- _Study text_:

Side Effect Profile
The side effects associated with antihypertensive agents remain the most important cause of poor patient compliance. It is crucial and almost always possible to find drugs or drug combinations that can be well tolerated by individual patients, and a concerted effort should be made by physicians to find the “right drugs.” It should be remembered that almost all the side effects associated with antihypertensive agents are dose dependent, and utilizing smaller doses of various drugs may alleviate the side effects. Also, various surveys have demonstrated that, for various reasons, patients frequently report side effects to their physicians (particularly impotence) but respond by stopping their medication or taking it irregularly. Patients should be specifically questioned to determine whether their drugs are well tolerated.
Convenience
It has now been clearly demonstrated that antihypertensive agents dosed twice a day are taken less readily than those dosed once a day. Physicians should make a concerted effort to treat hypertensive patients with once-a-day agents. However, it is important to use drugs that have true 24-h efficacy. It has been shown that the risk of nonembolic stroke and of myocardial infarction peaks in the early morning, which coincides with the rapid surge of blood pressure that occurs during arousal (typically between 6 am and noon). It seems likely that adequate blood pressure control during this period is very important. Antihypertensive drugs, taken once daily in the morning, that do not provide 24-h efficacy may leave patients uncontrolled at a time they are most at risk of developing cardiovascular events. The duration of action of a particular antihypertensive drug can be assessed in the clinical setting by measuring blood pressure at trough of the drug. Patients should omit taking their medication on the morning of the clinic visit so that blood pressure is measured at 24-26 h into the dosing interval. If blood pressure is controlled, the drug is working for 24 h; if not, it should be substituted or dosed twice a day.

- _Exercise brief_:
Reproduce the passage of the antihypertensive drug text word for word, starting at "Side Effect Profile" and ending at "are well tolerated.". The listing that follows comes from a separate source.

- _Entries provided_:
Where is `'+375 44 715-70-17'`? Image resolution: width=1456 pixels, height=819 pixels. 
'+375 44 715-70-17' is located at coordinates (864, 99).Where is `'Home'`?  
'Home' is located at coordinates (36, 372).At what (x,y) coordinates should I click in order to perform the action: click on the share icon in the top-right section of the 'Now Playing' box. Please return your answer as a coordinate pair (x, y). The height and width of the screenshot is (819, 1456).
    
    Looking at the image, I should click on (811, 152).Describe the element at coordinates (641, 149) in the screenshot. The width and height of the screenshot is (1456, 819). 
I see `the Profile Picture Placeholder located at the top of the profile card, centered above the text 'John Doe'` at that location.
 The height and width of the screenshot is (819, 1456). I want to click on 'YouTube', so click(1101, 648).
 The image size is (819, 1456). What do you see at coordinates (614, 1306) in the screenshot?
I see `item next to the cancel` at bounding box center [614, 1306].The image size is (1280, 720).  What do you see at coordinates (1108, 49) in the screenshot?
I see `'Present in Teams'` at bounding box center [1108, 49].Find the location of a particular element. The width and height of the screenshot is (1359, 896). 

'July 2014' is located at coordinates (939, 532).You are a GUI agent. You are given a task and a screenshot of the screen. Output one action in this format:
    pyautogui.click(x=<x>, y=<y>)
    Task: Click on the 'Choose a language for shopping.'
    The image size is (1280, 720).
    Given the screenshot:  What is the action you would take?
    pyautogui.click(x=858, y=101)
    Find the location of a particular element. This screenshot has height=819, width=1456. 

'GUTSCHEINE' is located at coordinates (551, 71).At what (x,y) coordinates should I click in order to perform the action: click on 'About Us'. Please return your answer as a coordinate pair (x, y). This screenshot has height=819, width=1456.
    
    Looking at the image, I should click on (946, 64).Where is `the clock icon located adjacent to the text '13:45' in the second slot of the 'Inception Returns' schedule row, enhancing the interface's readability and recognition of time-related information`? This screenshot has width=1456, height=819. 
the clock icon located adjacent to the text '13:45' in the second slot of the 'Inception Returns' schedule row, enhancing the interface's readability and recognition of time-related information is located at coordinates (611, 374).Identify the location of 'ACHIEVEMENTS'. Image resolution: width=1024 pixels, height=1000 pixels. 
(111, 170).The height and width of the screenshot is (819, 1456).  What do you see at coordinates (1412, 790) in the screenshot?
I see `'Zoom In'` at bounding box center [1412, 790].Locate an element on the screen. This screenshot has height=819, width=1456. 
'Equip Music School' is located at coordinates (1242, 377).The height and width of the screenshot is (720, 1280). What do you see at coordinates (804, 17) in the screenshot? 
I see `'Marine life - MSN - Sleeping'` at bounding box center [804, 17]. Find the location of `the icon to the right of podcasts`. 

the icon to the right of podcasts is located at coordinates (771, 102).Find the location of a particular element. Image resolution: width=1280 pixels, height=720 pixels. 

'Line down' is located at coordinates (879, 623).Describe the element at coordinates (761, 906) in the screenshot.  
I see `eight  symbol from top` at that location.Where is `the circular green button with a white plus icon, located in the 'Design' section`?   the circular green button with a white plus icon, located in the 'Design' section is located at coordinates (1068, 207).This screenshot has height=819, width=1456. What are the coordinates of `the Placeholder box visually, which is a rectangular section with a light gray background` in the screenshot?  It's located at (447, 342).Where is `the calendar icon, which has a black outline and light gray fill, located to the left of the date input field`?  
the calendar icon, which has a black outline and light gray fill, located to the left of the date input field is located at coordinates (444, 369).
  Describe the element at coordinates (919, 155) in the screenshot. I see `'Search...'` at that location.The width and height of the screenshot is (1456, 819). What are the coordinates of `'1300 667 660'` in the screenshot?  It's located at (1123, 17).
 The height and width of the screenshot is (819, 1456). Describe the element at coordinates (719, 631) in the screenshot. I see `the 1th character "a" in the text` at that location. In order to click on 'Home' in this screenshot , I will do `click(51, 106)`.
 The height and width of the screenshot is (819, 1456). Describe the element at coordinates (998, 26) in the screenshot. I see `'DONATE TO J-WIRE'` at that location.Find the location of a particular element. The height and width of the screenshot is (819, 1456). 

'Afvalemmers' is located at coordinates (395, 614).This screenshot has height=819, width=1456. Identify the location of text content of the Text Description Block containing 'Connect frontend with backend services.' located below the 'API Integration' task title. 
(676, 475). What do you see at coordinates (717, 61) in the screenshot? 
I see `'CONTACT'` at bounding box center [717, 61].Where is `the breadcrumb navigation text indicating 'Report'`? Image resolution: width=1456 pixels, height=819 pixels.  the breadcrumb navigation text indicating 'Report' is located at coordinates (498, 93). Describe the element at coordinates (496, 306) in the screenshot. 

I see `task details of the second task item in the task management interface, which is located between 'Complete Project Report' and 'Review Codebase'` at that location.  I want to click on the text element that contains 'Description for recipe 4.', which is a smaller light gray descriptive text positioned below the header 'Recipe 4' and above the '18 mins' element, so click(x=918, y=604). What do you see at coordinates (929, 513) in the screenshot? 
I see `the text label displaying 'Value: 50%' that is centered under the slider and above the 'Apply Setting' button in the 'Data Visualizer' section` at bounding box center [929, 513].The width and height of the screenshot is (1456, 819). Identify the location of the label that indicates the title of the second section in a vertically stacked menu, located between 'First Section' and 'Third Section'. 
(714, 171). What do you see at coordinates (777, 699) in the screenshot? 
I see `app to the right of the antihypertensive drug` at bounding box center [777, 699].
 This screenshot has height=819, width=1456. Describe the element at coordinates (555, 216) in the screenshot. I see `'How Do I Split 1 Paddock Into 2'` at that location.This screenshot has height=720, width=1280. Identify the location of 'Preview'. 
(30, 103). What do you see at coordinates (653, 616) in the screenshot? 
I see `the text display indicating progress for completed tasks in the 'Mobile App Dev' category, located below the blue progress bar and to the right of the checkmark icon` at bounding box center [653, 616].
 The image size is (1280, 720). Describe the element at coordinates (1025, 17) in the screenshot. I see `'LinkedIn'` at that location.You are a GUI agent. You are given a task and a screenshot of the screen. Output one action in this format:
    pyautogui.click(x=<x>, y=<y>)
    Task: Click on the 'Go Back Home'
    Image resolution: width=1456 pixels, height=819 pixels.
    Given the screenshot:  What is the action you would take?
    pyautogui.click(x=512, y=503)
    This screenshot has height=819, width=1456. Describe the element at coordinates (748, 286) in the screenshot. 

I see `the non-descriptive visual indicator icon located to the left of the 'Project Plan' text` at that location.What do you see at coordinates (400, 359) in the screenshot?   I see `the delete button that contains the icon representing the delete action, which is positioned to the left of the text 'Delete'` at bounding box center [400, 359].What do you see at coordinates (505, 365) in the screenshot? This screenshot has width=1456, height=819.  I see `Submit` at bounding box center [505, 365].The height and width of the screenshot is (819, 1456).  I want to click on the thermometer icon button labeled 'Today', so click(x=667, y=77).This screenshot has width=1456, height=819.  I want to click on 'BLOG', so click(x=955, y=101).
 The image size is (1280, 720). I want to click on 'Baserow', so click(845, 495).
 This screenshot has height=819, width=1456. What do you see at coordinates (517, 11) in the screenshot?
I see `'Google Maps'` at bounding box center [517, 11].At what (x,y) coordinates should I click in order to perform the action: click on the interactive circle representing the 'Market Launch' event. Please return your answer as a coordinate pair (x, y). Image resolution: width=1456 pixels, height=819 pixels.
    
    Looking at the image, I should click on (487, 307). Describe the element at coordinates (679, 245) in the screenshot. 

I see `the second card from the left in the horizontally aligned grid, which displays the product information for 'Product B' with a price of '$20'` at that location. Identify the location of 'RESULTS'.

- _Problem solution_:
Side Effect Profile
The side effects associated with antihypertensive agents remain the most important cause of poor patient compliance. It is crucial and almost always possible to find drugs or drug combinations that can be well tolerated by individual patients, and a concerted effort should be made by physicians to find the “right drugs.” It should be remembered that almost all the side effects associated with antihypertensive agents are dose dependent, and utilizing smaller doses of various drugs may alleviate the side effects. Also, various surveys have demonstrated that, for various reasons, patients frequently report side effects to their physicians (particularly impotence) but respond by stopping their medication or taking it irregularly. Patients should be specifically questioned to determine whether their drugs are well tolerated.